Stored data:
BEGIN

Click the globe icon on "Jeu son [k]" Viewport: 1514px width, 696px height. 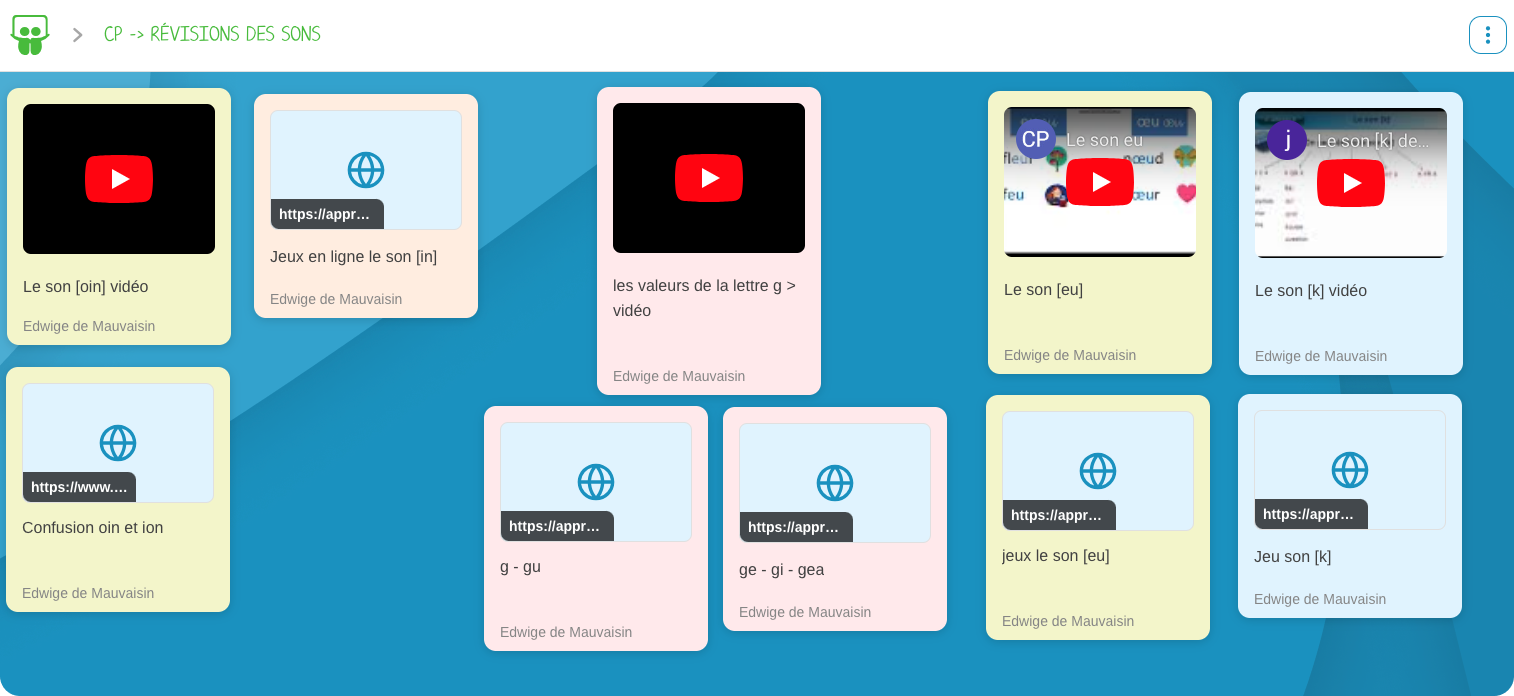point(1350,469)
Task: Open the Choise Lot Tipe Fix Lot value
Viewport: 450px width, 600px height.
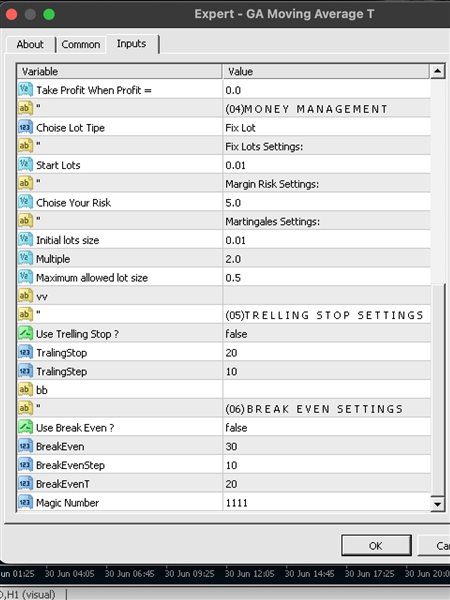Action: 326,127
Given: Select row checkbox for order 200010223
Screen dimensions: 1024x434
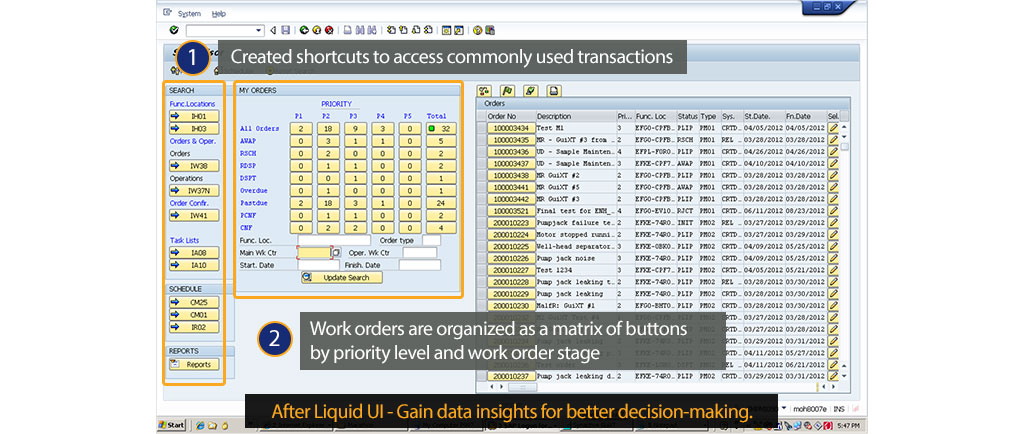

END

Action item: Exactly the lines from the one with "Viewport: 450px width, 600px height." through the end of the records should be written out, and only those. Pictures do not belong in the copy.

Task output:
Viewport: 450px width, 600px height.
Action: 326,127
Given: Select row checkbox for order 200010223
Screen dimensions: 1024x434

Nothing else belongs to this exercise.